Skip to main content

Module kernel_profile

Module kernel_profile 

Source
Expand description

Per-command-buffer GPU timing accumulator for kernel-level profiling.

Hf2q’s HF2Q_DECODE_PROFILE=1 instrumentation tracks CPU-side wall clock per layer phase, but does not attribute time to specific GPU kernel dispatches. The MoE dwq46 0.93× decode parity gap residual (per ADR-012 §Optimize / Task #15) cannot be localized further without per-cb (or per-dispatch) GPU timing.

This module exposes a thread-safe accumulator keyed by string label. Each labeled commit_and_wait records the cb’s GPU wall-clock (MTLCommandBuffer.GPUEndTime - GPUStartTime).

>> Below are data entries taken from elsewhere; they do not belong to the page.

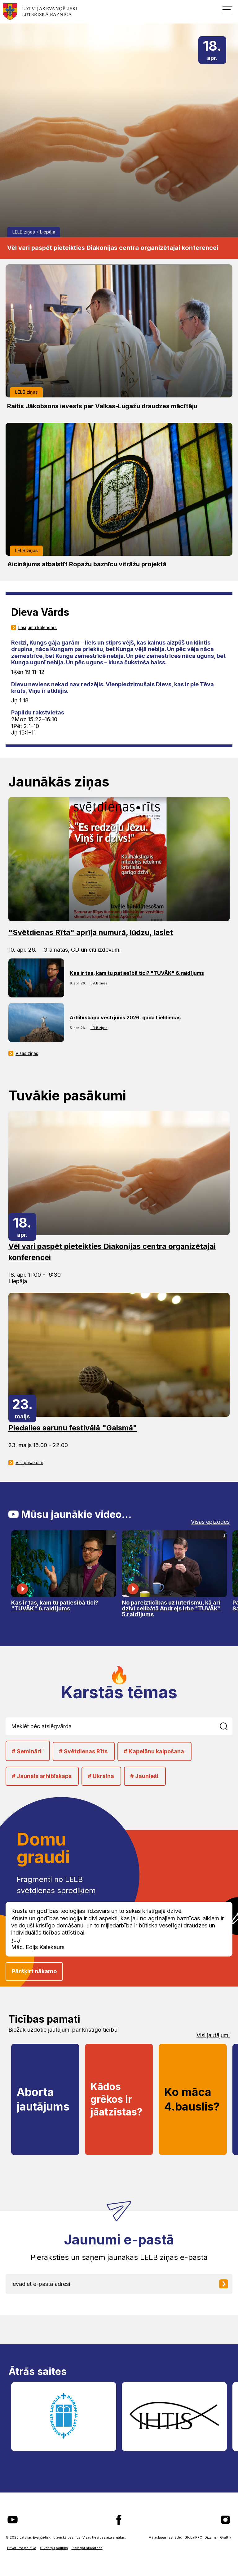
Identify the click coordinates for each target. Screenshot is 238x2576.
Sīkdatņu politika (54, 2548)
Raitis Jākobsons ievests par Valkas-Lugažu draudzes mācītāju (102, 406)
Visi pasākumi (29, 1462)
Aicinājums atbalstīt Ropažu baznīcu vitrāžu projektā (86, 564)
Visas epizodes (210, 1522)
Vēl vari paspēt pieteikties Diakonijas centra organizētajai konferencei (112, 247)
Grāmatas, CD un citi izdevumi (82, 949)
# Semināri (28, 1751)
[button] (227, 9)
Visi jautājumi (213, 2035)
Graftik (225, 2537)
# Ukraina (101, 1776)
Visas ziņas (26, 1053)
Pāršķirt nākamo (34, 1971)
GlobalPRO (193, 2537)
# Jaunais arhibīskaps (42, 1776)
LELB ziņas (23, 231)
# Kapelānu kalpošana (154, 1751)
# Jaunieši (144, 1776)
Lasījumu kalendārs (37, 627)
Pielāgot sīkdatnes (87, 2548)
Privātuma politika (21, 2548)
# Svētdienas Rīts (83, 1751)
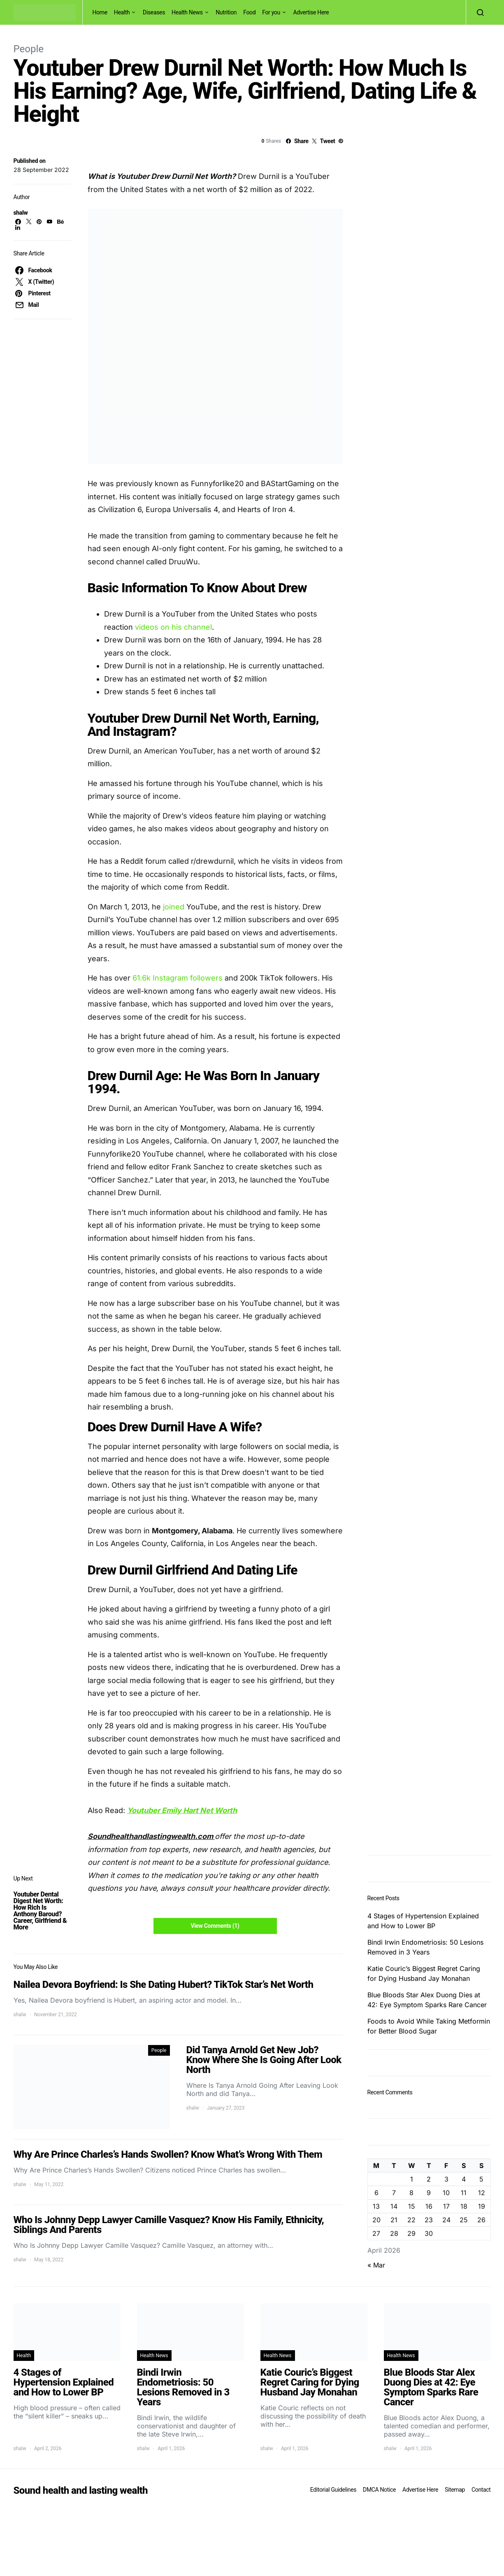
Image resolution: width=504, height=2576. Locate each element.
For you (271, 12)
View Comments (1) (214, 1925)
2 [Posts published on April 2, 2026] (429, 2179)
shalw (21, 212)
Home (100, 12)
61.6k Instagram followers (177, 978)
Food (249, 12)
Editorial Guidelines (333, 2489)
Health (122, 12)
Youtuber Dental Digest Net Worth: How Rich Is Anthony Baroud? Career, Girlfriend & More (40, 1910)
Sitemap (455, 2489)
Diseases (154, 12)
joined (172, 906)
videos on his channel (173, 627)
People (29, 49)
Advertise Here (311, 12)
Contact (480, 2489)
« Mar (376, 2265)
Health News (187, 12)
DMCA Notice (379, 2489)
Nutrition (226, 12)
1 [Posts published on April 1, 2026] (411, 2179)
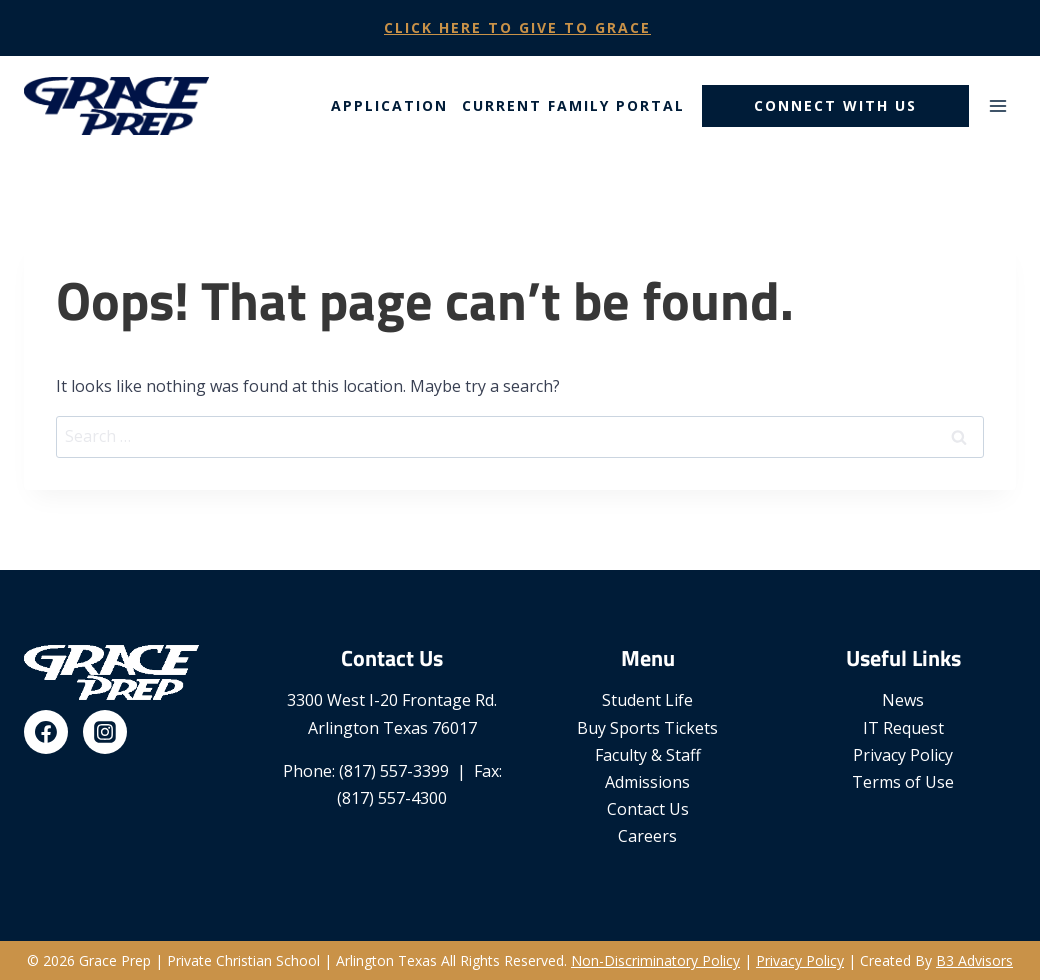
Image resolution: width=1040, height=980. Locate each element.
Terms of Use (903, 782)
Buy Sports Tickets (647, 728)
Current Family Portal (573, 105)
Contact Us (648, 809)
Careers (647, 836)
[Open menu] (997, 105)
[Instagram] (105, 732)
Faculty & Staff (648, 755)
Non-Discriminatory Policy (655, 960)
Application (389, 105)
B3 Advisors (974, 960)
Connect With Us (835, 105)
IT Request (903, 728)
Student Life (647, 700)
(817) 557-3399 (394, 771)
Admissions (647, 782)
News (903, 700)
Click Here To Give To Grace (517, 27)
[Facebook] (46, 732)
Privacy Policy (903, 755)
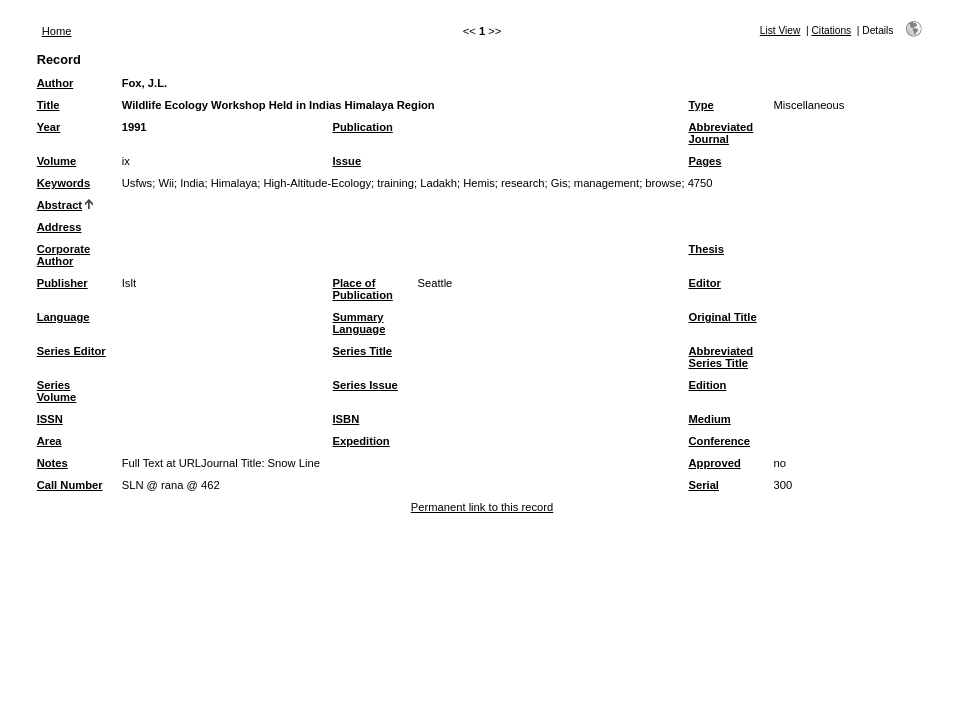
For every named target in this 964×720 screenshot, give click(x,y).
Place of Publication (363, 289)
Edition (708, 385)
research (523, 183)
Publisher (62, 283)
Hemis (479, 183)
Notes (52, 463)
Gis (559, 183)
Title (48, 105)
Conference (720, 441)
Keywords (63, 183)
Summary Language (359, 323)
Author (55, 83)
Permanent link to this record (482, 507)
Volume (57, 161)
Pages (705, 161)
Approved (715, 463)
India (192, 183)
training (395, 183)
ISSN (50, 419)
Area (49, 441)
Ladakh (438, 183)
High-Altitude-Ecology (317, 183)
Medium (710, 419)
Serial (704, 485)
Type (701, 105)
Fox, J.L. (144, 83)
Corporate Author (63, 255)
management (606, 183)
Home (57, 31)
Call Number (70, 485)
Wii (166, 183)
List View (780, 30)
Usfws (137, 183)
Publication (363, 127)
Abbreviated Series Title (721, 357)
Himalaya (234, 183)
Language (63, 317)
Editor (705, 283)
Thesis (706, 249)
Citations (832, 30)
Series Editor (71, 351)
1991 (134, 127)
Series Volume (57, 391)
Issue (347, 161)
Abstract (59, 205)
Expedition (361, 441)
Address (59, 227)
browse (663, 183)
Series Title (363, 351)
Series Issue (365, 385)
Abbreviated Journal (721, 133)
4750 (700, 183)
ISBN (346, 419)
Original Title (723, 317)
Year (49, 127)
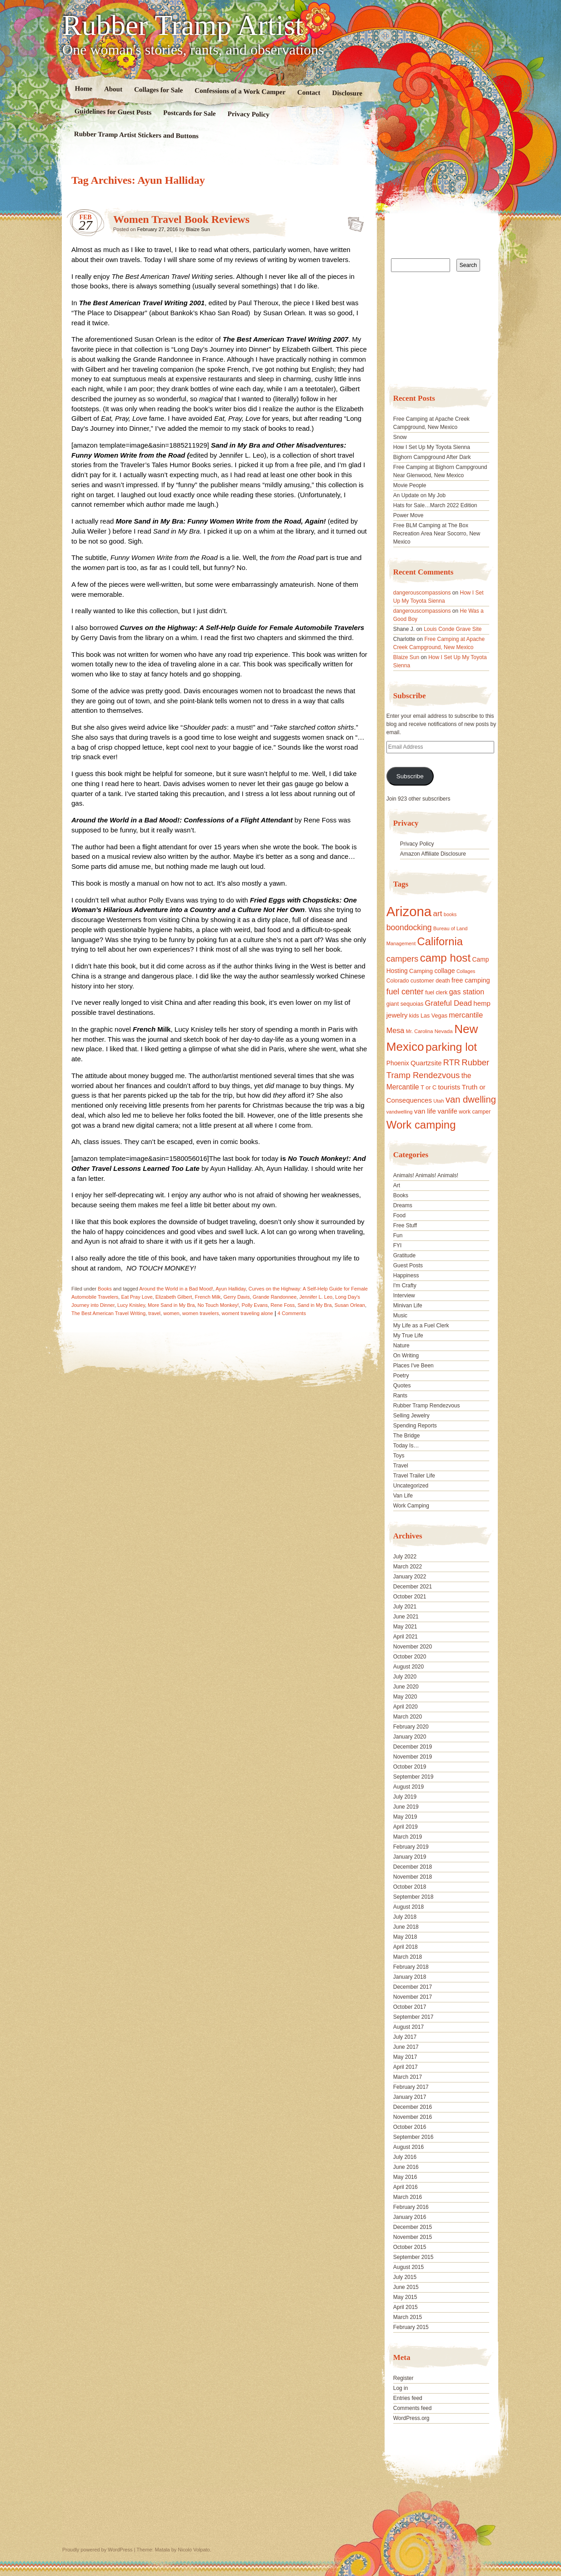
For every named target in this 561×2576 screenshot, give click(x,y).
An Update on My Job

At decode end, dump() produces a sorted breakdown showing which labeled cb contributed the most GPU time per token.

Per-DISPATCH timing (using MTLCounterSampleBuffer.sampleCounters) is a separate Metal API surface deferred to a future ADR; this module establishes the per-CB ground truth first.

Structs§

ProfileEntry
Per-label accumulator entry.

Functions§

dump
Dump the profile table sorted by descending total_ns.
is_enabled
Whether per-CB profiling is enabled via MLX_PROFILE_CB=1.
record
Record a labeled GPU duration.
reset
Reset the profile table. Typically called at start of decode.